Cooperative Harvests: Transnational Farmers’ Movements in the US and Canadian Northern Grasslands, 1905–50

Friday, January 9, 2026: 8:30 AM
Boulevard C (Hilton Chicago)
Jason McCollom, Missouri State University–West Plains
“We are tied together with invisible bonds in a hundred different ways.” So wrote a Canadian observer after World War I about his country’s relationship with its southern neighbor. Among grain growers of the northern grasslands, transnational farmers’ organizations provided one of these unbreakable bonds.

In the first half of the twentieth century, organized wheat farmers in the Dakotas, Montana, Minnesota, and the Prairie Provinces of Manitoba, Saskatchewan, and Alberta, formed cross-border connections based on a common ideology of agrarian cooperation. Large-scale marketing organizations, co-ops of all stripes, and even radical agrarian political parties brought together farmers and rural people across the forty-ninth parallel.
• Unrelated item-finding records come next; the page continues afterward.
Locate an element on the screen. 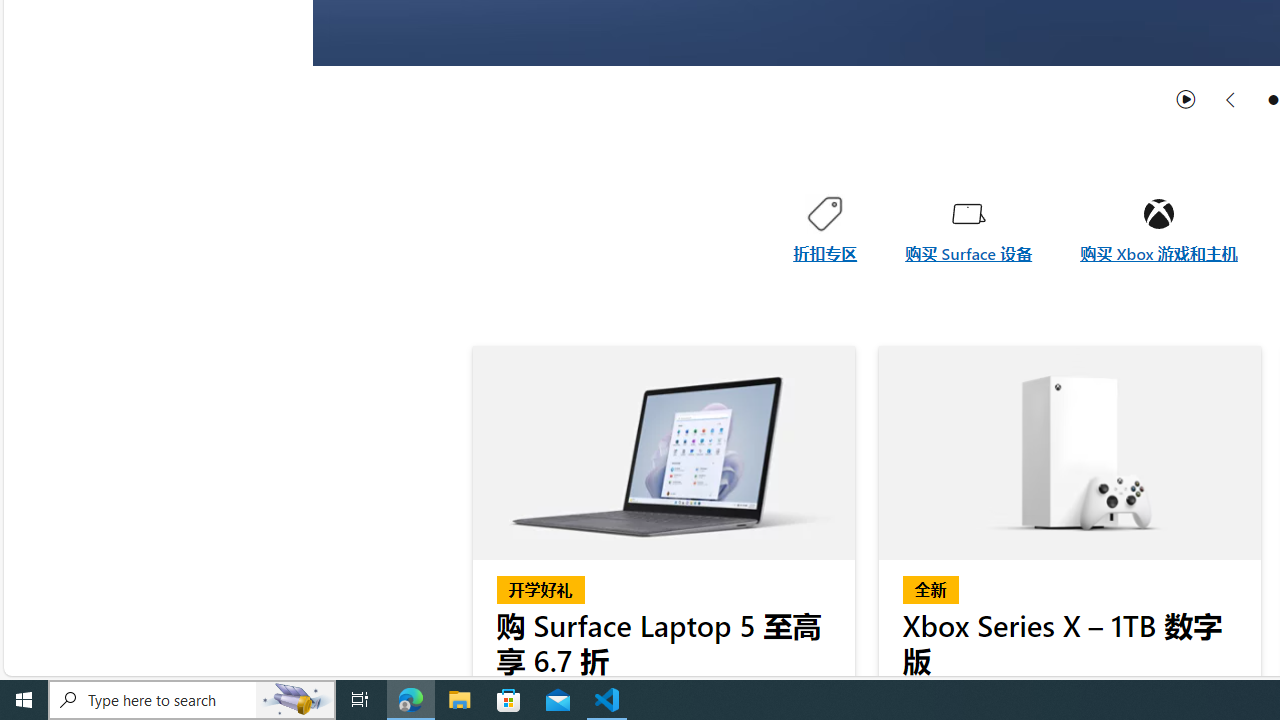  'Pause' is located at coordinates (1186, 99). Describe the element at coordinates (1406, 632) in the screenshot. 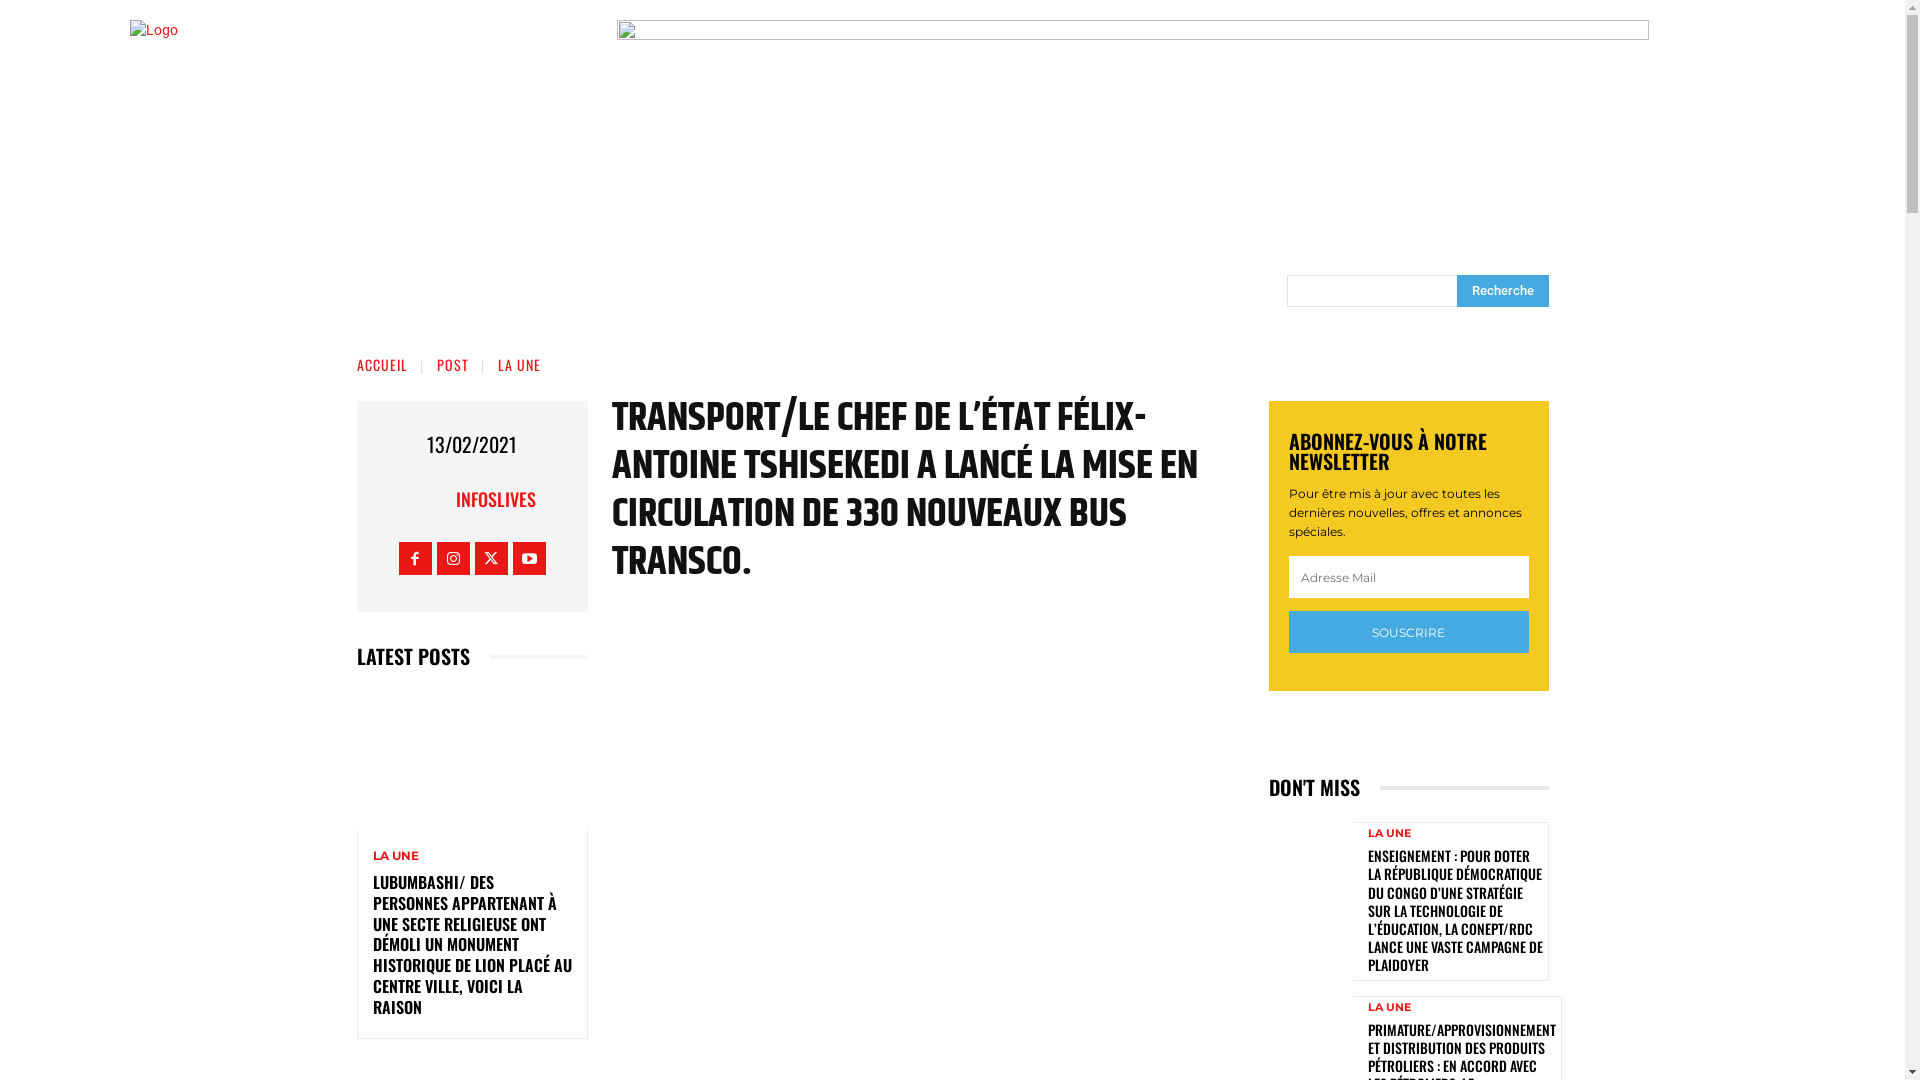

I see `'SOUSCRIRE'` at that location.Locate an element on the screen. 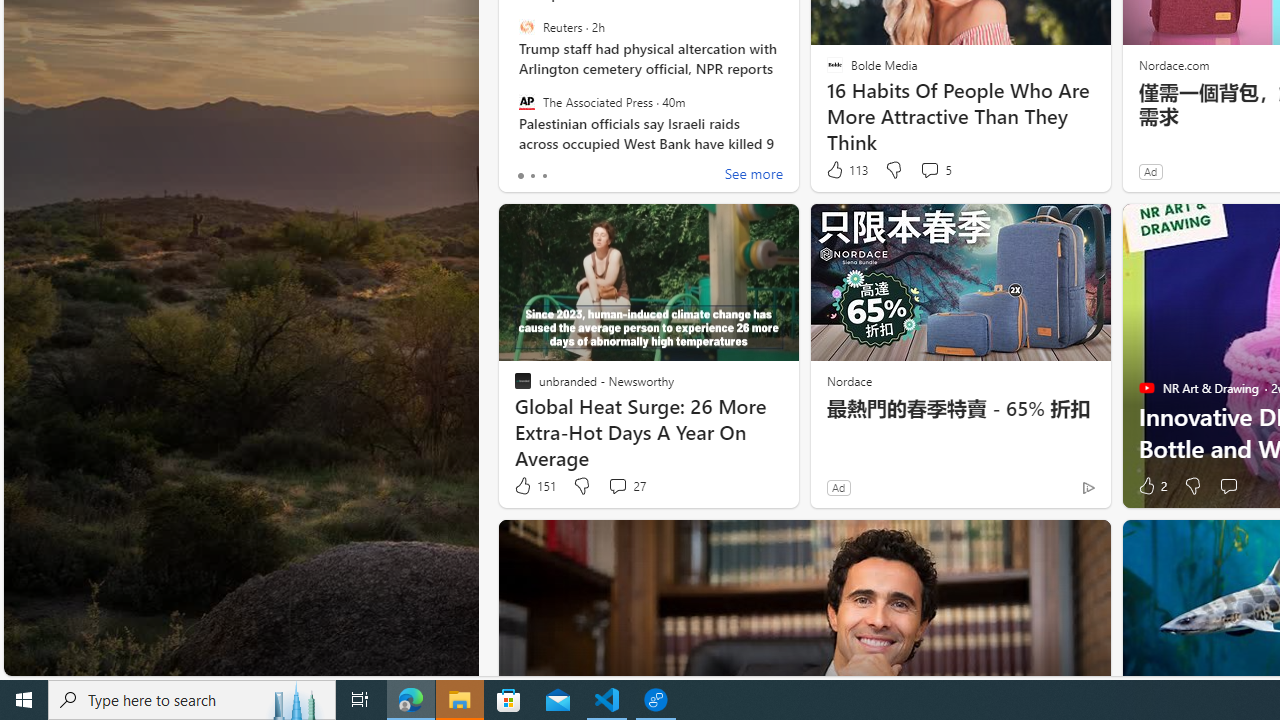 The image size is (1280, 720). '151 Like' is located at coordinates (534, 486).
The strongest transnational cooperative and political linkages took root between 1910 and 1930. The Great Depression and early cold war disrupted the forms and vibrancy of agrarian binational cooperation, as the United States and Canada pursued diverging political solutions to the farmers’ plight. Despite these challenges, the hope of a transnational cooperative commonwealth contributed to the maintenance of strong agrarian connections across the North American the northern grasslands in the 1930s and 1940s.

This is the story of a region of geographic, demographic, and agricultural integrity bisected by a political boundary. In the first half of the twentieth century, wheat growers built and based their transnational organizations on the idea of agrarian cooperation, struggling for their cooperative harvests.